* What you will do *
Count the lines in the data below that contain the string "should", treating uppercase and lowercase letters as different. Reply with the number alone.
━━━━━ Entries shown ━━━━━
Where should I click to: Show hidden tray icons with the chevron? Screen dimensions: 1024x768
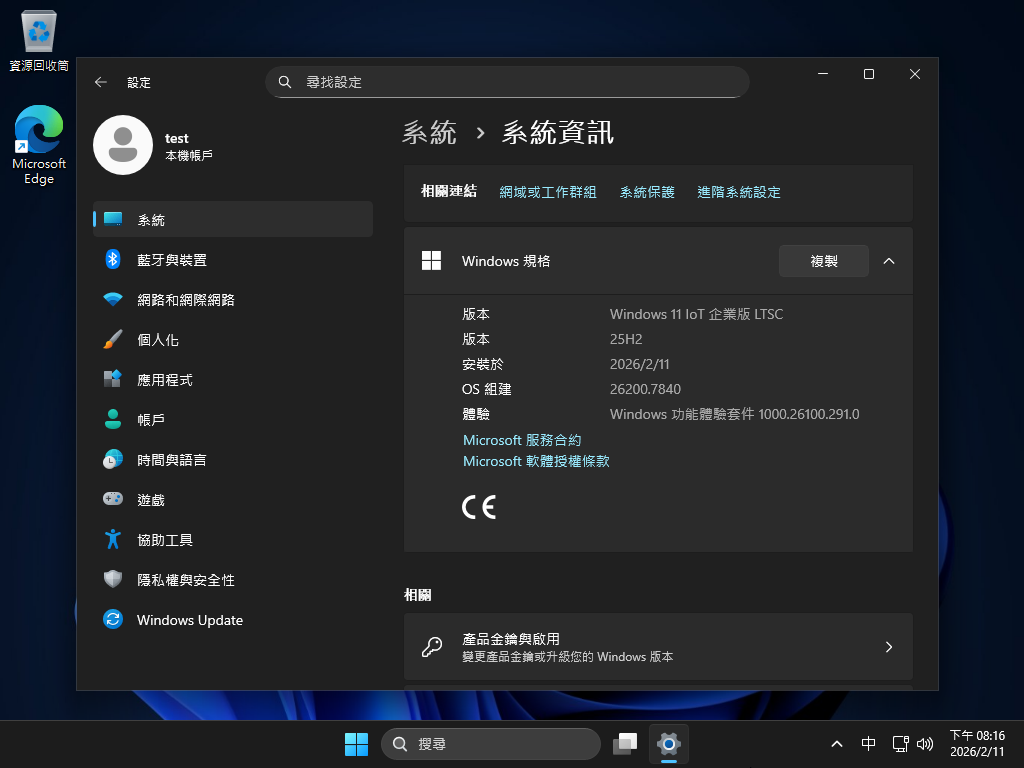(837, 744)
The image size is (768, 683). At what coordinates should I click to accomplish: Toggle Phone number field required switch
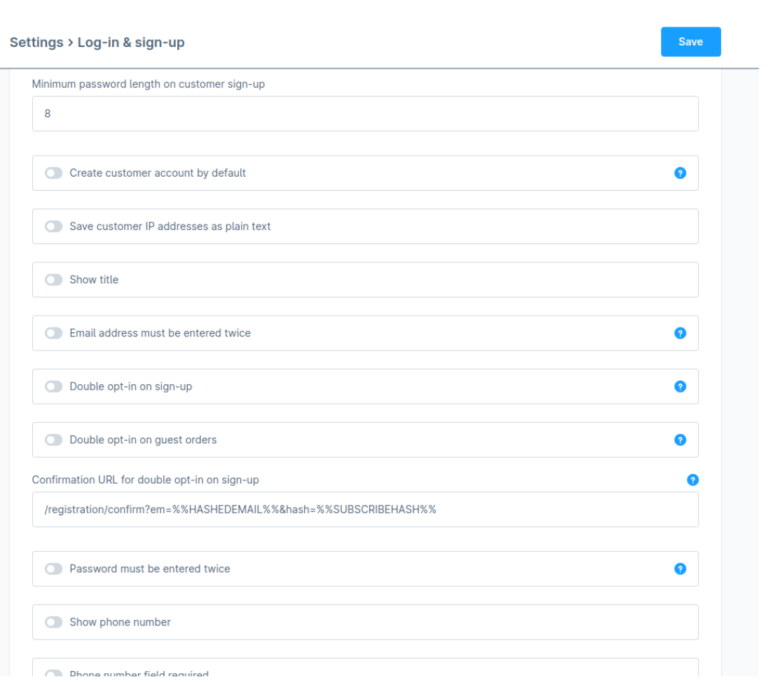[x=53, y=674]
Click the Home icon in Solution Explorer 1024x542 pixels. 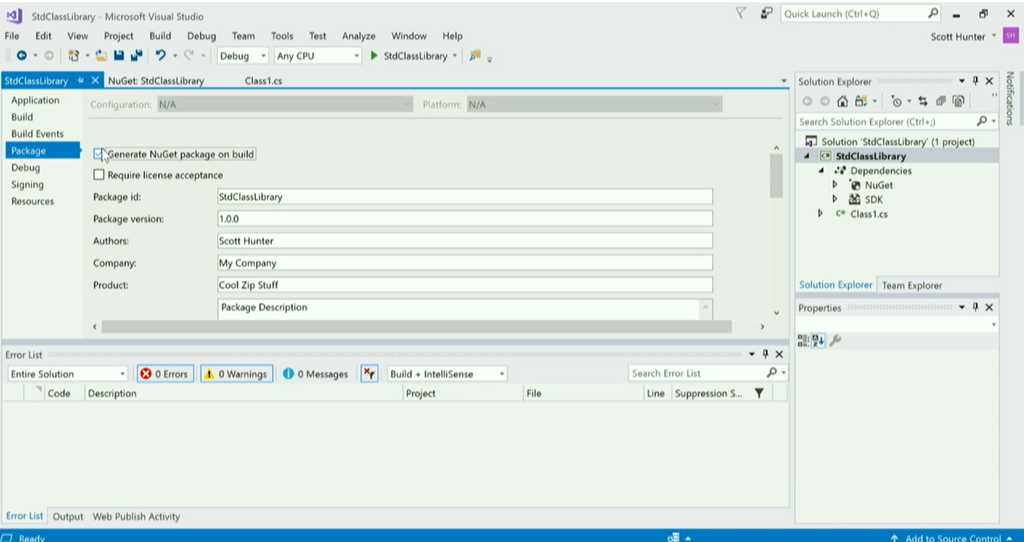click(x=843, y=101)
━━━━━
* The output *
2